Excerpt provided:

⟨

Page Importance is an algorithm that determines a score used by Google to classify urls during crawl sessions. Page Importance ranges urls to be explored in order to optimize the crawl budget affected to each site.
To better distribute its crawl expenses, Google needs to prioritize pages it needs to fetch. In that logic of cost optimization, the Mountain View firm has published many patents about crawls scheduling. These patents let us know better understand how your pages are categorized and give perspective to the crawl budget concept – a concept that is differently observed regarding each site, typologies of pages and related on/off-site metrics.
Google crawl frequency by groups. Each section does not have the same importance to Google’s eyes
Why can’t Google crawl all web pages?
According to InternetLiveStats, there are today more than 1.2 billions websites, each of them being able to have from a few to millions of pages to index. Counting all resources, from images to css, that Google tries to analyze and understand, it represents a huge amount of data to interrogate. It is clear that, even with hundreds of data centers, Google needs to make choices in its exploration. These choices rely on algorithms and a set of metrics that are important to know and master to leverage your SEO efforts.

⟩

[Raw records]
⟨

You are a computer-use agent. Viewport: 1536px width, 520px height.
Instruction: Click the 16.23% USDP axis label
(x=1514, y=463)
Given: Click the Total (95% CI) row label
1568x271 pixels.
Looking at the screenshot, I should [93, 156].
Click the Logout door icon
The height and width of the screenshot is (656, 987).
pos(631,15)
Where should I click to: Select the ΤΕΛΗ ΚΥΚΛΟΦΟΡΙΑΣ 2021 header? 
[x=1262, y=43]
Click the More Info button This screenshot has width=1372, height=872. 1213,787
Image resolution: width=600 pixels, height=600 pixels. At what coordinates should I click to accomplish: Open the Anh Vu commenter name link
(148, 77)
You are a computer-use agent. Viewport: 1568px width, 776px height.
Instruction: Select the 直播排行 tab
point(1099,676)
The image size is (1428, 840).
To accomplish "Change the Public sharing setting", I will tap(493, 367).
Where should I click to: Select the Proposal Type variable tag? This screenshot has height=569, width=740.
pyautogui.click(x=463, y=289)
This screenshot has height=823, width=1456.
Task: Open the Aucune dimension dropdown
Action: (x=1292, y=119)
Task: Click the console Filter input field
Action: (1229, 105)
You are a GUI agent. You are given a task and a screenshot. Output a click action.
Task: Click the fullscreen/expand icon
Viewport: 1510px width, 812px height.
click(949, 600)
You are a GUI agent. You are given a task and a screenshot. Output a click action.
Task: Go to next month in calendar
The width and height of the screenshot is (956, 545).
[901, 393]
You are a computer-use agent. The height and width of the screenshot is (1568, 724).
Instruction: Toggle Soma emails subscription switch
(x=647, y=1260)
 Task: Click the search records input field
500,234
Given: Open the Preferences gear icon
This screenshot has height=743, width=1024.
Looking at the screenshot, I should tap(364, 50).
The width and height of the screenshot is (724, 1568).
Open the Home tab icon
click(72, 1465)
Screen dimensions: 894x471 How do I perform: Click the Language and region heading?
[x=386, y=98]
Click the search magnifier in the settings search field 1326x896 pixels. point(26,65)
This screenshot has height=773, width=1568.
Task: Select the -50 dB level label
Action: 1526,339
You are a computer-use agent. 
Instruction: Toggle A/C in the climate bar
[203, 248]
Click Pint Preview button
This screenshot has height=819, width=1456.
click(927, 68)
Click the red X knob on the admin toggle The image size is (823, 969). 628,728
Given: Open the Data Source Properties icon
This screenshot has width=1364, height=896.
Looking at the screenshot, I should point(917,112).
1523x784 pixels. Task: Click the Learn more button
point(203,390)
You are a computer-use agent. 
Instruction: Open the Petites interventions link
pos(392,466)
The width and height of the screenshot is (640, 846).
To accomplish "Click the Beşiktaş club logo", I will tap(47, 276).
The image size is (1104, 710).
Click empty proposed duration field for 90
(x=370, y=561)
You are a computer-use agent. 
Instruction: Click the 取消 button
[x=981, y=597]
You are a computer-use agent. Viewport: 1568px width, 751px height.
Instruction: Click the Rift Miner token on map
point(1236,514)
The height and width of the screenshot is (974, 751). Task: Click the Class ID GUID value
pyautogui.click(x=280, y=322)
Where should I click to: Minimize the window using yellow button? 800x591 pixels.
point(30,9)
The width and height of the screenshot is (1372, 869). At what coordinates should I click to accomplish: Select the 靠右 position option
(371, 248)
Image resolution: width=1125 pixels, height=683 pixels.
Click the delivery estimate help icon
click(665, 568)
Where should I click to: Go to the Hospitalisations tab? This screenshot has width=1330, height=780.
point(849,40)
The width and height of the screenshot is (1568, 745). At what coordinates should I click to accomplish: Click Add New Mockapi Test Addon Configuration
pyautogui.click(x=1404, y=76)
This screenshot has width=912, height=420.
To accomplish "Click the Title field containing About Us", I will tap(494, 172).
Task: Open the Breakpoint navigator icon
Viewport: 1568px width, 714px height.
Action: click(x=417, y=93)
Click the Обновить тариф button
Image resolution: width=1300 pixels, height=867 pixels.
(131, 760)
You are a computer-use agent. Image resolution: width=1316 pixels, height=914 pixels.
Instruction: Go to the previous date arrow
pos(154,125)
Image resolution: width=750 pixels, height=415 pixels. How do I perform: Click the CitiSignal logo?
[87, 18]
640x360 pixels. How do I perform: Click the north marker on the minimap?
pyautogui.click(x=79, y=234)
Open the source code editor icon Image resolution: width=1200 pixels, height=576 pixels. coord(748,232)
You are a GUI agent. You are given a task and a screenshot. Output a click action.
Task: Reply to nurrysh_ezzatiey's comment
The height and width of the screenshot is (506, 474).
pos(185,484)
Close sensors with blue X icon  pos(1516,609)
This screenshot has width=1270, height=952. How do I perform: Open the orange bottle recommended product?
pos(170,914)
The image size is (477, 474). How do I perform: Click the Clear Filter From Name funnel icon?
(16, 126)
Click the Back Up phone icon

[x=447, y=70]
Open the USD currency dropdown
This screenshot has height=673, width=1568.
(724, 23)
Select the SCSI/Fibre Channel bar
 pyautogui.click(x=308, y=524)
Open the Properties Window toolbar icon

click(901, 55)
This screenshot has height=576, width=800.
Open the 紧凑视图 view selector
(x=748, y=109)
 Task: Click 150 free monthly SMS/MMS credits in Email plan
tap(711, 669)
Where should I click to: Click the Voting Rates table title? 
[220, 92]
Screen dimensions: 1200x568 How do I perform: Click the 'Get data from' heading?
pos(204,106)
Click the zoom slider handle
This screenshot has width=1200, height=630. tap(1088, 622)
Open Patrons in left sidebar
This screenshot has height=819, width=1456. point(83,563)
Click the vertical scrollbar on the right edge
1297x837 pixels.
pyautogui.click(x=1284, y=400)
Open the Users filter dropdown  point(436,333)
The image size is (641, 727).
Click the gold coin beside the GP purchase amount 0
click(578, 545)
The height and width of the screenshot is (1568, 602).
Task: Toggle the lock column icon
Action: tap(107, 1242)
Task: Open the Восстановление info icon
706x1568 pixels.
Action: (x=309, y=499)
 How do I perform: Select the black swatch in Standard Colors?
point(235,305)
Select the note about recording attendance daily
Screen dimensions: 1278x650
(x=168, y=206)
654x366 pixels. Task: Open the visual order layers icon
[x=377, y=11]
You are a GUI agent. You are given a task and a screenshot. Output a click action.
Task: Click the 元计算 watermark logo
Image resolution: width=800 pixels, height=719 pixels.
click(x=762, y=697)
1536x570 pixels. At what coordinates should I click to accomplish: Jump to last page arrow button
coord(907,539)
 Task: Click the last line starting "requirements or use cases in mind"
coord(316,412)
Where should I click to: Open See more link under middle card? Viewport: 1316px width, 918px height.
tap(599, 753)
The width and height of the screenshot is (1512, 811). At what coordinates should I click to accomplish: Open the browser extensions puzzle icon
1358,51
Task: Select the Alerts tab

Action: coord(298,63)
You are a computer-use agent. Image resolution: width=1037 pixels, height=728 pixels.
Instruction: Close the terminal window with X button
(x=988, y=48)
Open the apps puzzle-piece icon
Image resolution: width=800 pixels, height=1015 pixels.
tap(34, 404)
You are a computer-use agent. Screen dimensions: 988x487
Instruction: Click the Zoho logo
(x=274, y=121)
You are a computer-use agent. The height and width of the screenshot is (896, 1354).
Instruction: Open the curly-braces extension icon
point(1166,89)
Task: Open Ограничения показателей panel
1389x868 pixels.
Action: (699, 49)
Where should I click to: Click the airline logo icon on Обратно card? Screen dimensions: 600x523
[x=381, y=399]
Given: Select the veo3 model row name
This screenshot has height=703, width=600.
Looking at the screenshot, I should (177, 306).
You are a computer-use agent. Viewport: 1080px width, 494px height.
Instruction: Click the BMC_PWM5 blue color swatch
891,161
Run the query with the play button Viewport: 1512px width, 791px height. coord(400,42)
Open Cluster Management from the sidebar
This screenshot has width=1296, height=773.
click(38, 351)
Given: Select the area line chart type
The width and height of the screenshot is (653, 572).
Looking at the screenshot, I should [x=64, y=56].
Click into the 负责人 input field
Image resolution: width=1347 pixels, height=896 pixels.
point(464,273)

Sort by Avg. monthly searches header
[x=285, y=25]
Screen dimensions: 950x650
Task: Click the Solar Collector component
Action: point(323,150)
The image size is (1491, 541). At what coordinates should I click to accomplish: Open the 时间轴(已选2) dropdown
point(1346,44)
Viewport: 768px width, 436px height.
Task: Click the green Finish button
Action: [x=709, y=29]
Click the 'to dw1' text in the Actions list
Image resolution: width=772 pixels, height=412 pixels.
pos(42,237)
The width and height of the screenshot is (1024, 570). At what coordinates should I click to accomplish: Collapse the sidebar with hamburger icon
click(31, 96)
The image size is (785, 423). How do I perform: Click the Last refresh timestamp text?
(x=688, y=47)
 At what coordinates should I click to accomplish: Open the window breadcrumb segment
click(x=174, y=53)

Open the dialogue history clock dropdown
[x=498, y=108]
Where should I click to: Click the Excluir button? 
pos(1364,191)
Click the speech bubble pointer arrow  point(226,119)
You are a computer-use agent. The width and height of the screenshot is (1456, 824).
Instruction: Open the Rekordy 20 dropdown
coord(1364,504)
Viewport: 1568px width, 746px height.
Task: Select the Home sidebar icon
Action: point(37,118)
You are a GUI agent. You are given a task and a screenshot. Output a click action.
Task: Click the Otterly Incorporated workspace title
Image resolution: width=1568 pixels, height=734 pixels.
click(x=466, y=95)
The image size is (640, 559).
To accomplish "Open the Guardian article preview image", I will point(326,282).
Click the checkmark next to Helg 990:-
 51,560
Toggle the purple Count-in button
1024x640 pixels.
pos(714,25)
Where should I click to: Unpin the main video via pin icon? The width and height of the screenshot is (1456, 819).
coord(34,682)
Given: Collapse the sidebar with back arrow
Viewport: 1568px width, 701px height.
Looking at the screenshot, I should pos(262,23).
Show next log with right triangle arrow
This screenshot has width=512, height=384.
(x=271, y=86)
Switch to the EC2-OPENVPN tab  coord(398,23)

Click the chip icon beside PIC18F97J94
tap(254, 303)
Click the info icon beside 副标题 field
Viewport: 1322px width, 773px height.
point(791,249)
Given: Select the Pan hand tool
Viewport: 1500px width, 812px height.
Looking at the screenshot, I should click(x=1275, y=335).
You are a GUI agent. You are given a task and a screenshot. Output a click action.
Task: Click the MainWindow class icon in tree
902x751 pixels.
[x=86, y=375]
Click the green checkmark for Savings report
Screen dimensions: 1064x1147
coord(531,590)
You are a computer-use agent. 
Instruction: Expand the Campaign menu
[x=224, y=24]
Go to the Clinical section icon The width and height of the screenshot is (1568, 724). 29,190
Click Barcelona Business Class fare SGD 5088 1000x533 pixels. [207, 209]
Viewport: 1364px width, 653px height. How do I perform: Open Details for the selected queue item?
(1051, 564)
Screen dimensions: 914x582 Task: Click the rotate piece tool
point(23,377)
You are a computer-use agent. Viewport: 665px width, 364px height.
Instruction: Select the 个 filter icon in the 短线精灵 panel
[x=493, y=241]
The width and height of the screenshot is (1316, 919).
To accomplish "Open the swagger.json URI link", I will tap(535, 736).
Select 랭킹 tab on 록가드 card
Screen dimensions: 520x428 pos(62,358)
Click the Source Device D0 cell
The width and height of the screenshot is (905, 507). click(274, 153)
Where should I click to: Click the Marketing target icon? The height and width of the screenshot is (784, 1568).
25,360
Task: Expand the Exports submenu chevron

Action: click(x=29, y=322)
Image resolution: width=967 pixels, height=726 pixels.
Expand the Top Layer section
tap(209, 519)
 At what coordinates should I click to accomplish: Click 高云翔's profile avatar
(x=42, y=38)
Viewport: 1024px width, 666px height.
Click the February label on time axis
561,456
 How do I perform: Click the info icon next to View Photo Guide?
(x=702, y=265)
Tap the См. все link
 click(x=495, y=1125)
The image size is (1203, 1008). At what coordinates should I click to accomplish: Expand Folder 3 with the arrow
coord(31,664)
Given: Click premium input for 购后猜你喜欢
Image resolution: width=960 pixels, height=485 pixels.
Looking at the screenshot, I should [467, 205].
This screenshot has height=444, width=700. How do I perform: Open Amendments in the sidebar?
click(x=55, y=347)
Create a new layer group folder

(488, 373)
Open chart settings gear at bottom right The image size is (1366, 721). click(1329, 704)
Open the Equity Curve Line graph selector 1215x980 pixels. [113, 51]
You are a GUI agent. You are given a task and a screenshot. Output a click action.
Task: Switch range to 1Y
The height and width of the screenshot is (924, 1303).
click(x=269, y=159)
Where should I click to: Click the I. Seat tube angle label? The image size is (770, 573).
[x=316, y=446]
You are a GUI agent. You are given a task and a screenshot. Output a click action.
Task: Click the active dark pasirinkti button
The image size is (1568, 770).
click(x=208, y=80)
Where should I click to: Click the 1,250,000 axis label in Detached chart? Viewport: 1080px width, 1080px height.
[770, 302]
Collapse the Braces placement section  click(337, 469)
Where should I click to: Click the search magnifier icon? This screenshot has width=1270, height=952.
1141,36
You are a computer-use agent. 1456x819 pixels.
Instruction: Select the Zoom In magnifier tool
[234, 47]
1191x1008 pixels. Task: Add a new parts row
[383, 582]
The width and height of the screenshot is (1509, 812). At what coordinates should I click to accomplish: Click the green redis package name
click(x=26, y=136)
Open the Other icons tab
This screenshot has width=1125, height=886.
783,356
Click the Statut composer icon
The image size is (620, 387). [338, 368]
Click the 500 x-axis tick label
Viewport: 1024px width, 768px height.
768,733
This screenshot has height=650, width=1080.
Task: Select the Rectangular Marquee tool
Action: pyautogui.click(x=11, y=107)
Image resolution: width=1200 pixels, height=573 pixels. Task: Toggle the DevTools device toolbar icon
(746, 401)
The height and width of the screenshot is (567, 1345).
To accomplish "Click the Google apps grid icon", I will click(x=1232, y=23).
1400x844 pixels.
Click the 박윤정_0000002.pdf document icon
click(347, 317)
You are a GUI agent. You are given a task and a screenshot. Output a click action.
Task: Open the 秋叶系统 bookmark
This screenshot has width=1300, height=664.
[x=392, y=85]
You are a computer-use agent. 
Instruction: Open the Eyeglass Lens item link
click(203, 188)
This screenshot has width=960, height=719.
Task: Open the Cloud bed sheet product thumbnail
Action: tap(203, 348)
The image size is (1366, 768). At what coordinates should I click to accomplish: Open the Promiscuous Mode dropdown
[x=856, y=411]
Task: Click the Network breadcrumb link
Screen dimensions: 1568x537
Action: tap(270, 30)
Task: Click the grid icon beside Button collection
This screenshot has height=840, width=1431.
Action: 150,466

⟩

Requirement 1: Reproduce, word for word, the portion of the article on Google's Page Importance between "Google crawl frequency" and "your SEO efforts.", inclusive.
Requirement 2: Resume the article on Google's Page Importance, writing on from after its last sentence.

Written reply 1:
Google crawl frequency by groups. Each section does not have the same importance to Google’s eyes
Why can’t Google crawl all web pages?
According to InternetLiveStats, there are today more than 1.2 billions websites, each of them being able to have from a few to millions of pages to index. Counting all resources, from images to css, that Google tries to analyze and understand, it represents a huge amount of data to interrogate. It is clear that, even with hundreds of data centers, Google needs to make choices in its exploration. These choices rely on algorithms and a set of metrics that are important to know and master to leverage your SEO efforts.

Written reply 2:
Google should analyze 4 millions pages by second to cover all its index in 1 year (estimated to 130 thousands billions pages) and for just one unique update per year and per page.
It’s just impossible and one unique update per year and per page is non productive for Google!
Fetching all pages to maintain its index’s freshness and exhaustivity – and to give the best answer possible – implies to come back on the same pages several time a day. Logically, it is expansive regarding time of processing and energy. Every company thus knows that optimizing operating costs is important to assure cost-effectiveness. Crawls planification and priorisation regarding pages importance is important.
Google types of crawls and crawlers functioning
We know that Google is not exploring every typologies of pages the same way. For example: the homepage, rss feeds and section pages are real freshness reservoir. Google frantically visits them. Product pages and articles, on the other hand, are knowledge sources. Google will evaluate the quality and will visit them with a frequency relying on a score related to a set of data: that is the page importance score.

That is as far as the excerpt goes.